**Goal**: Copy out the text of every one of the records below word for word, leaving the pictures out.

-- begin --

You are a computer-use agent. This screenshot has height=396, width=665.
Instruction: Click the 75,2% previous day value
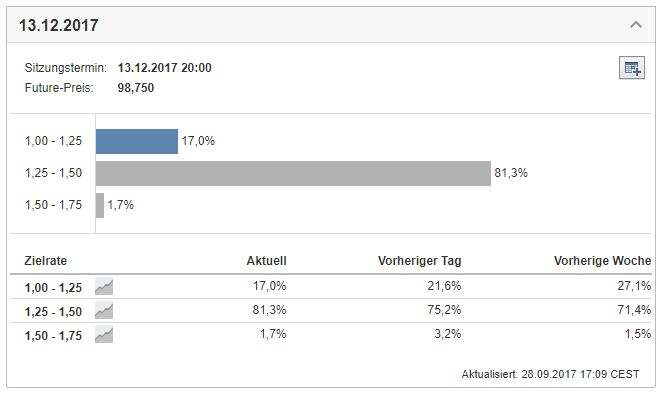coord(444,310)
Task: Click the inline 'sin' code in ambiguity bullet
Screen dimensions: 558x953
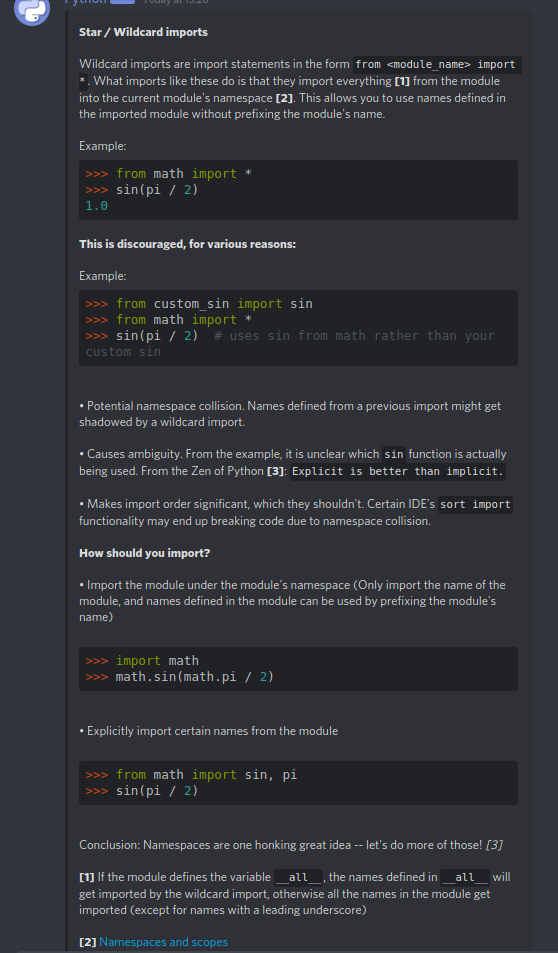Action: [394, 455]
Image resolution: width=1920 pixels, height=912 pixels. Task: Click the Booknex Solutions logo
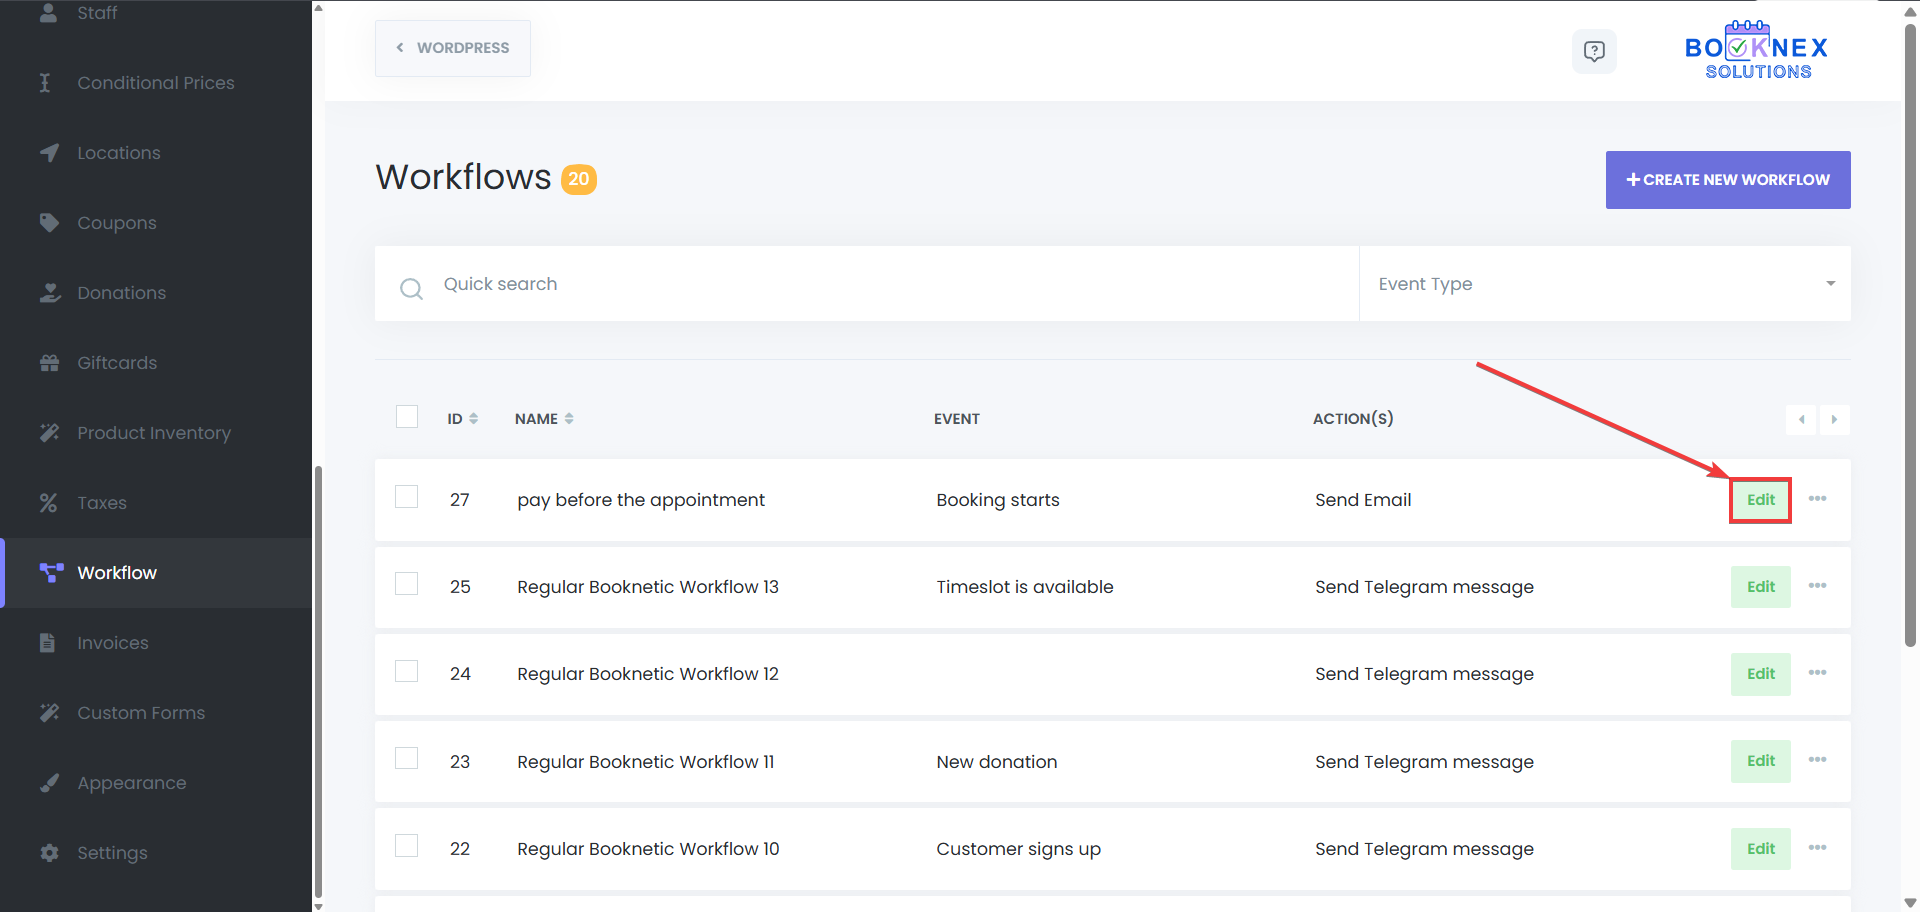(1756, 50)
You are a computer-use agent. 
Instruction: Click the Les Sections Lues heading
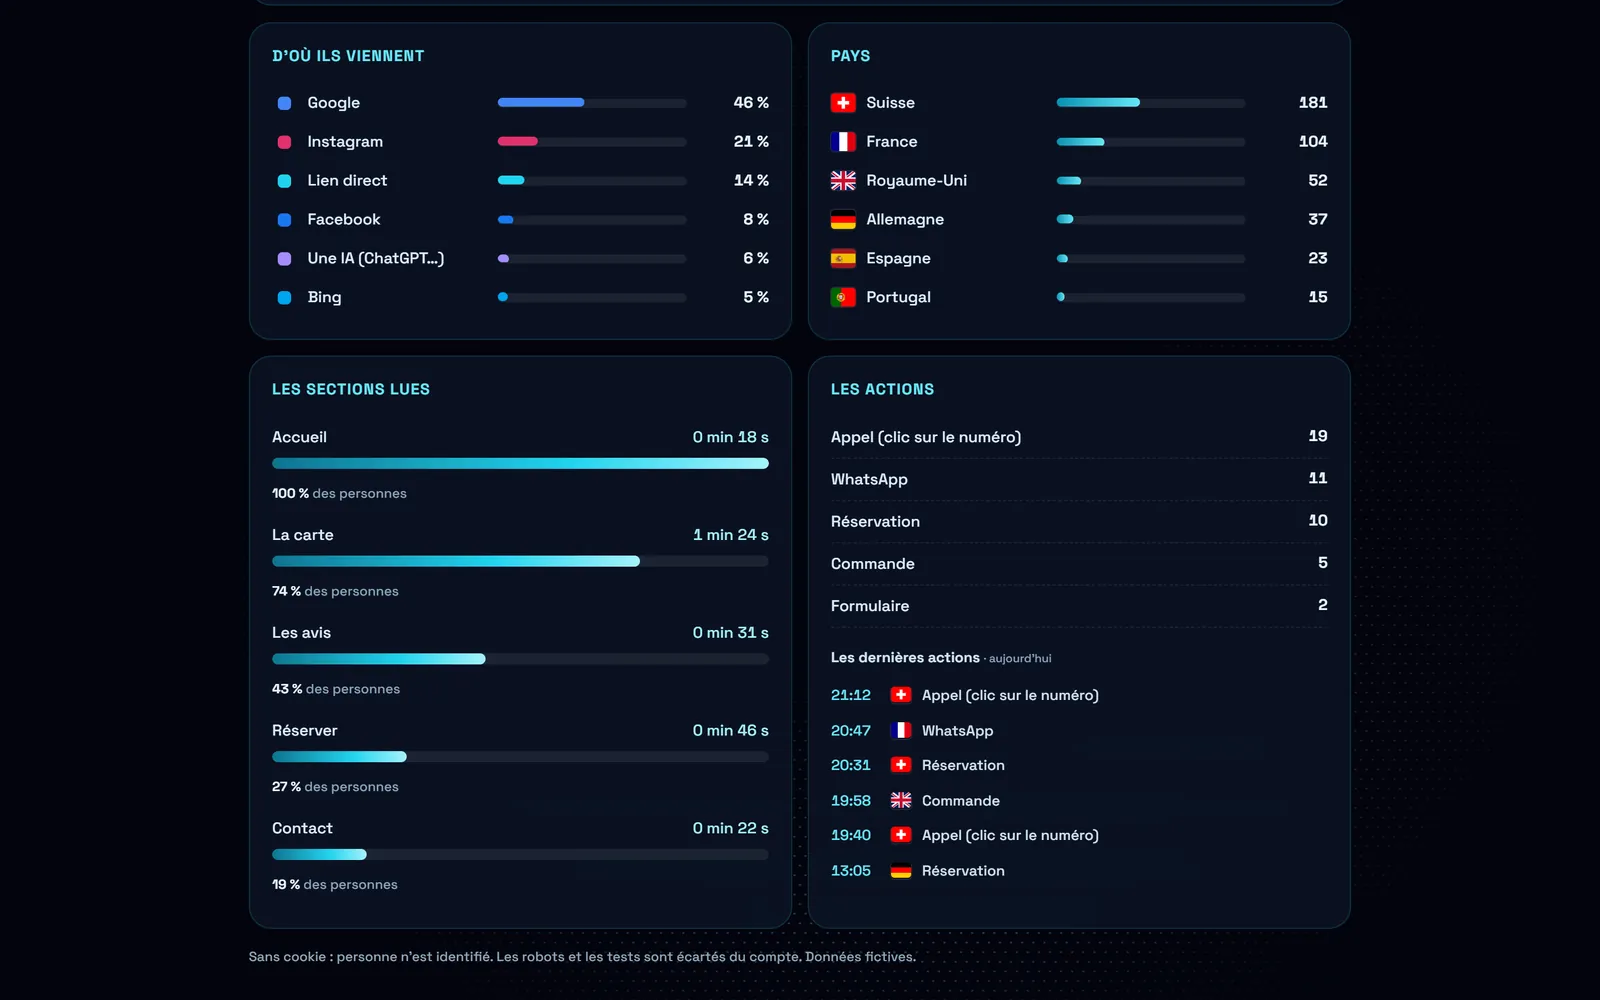pyautogui.click(x=351, y=390)
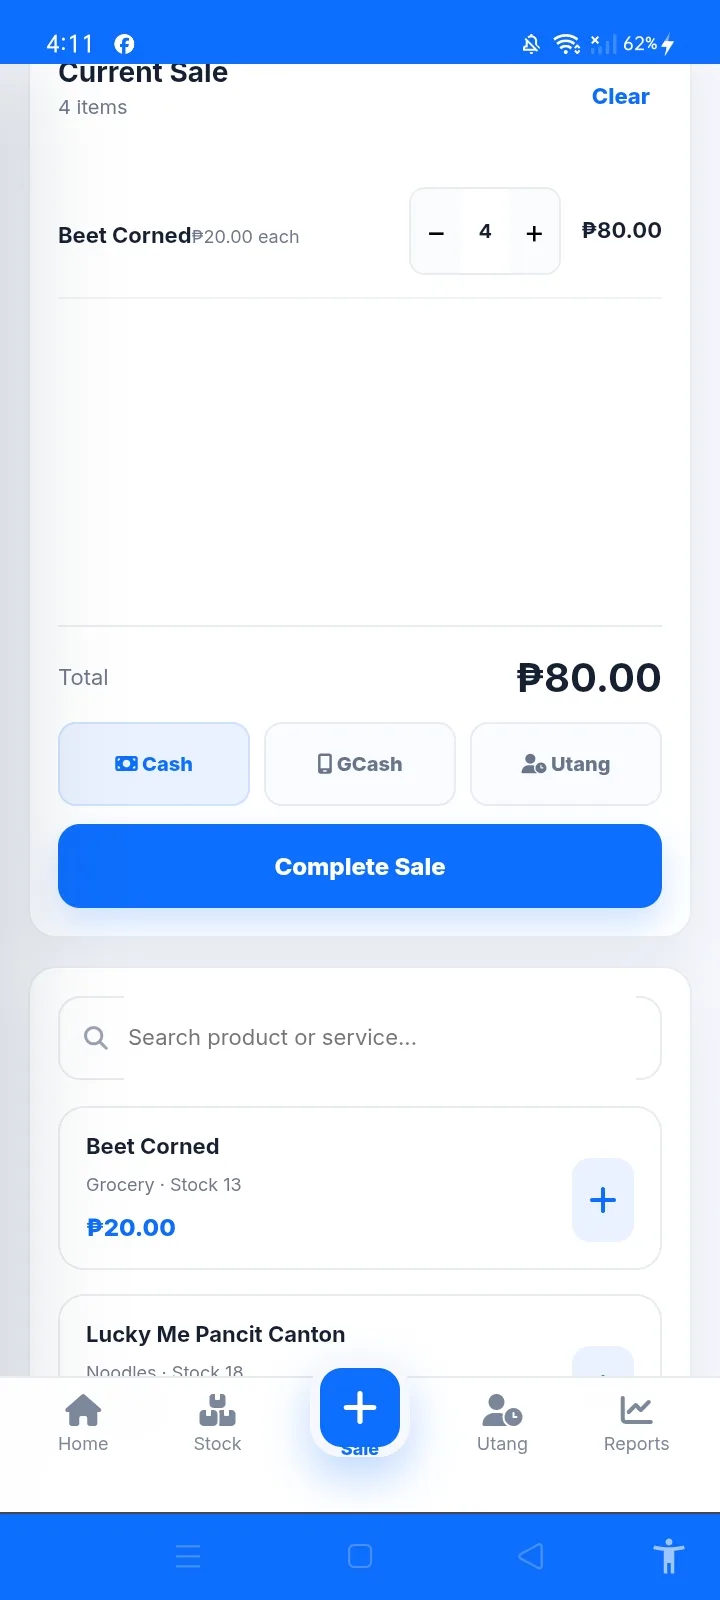
Task: Tap the Android back navigation triangle
Action: [x=531, y=1556]
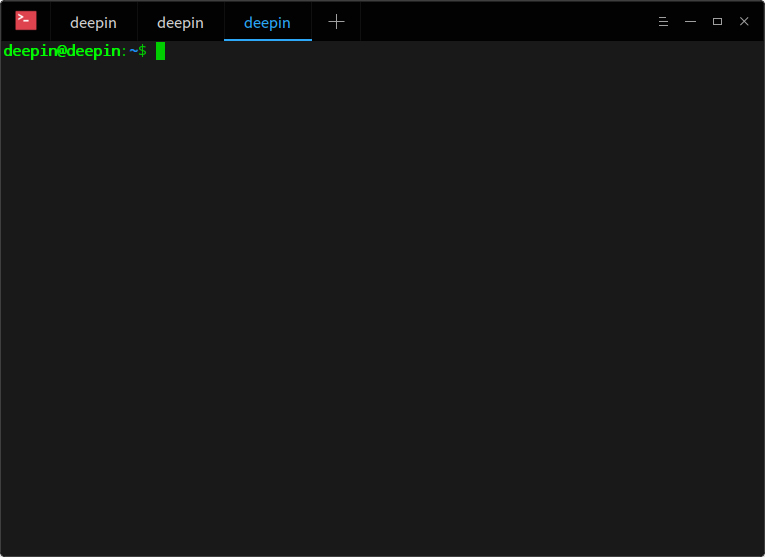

-- end --

**Solution to this exercise**:
You are a computer-use agent. This screenshot has height=396, width=665.
Instruction: Click the 75,2% previous day value
coord(444,310)
Task: Click the inline 'sin' code in ambiguity bullet
Screen dimensions: 558x953
Action: [394, 455]
Image resolution: width=1920 pixels, height=912 pixels. Task: Click the Booknex Solutions logo
(1756, 50)
You are a computer-use agent. 
Instruction: Click the Les Sections Lues heading
pyautogui.click(x=351, y=390)
Task: Tap the Android back navigation triangle
Action: [x=531, y=1556]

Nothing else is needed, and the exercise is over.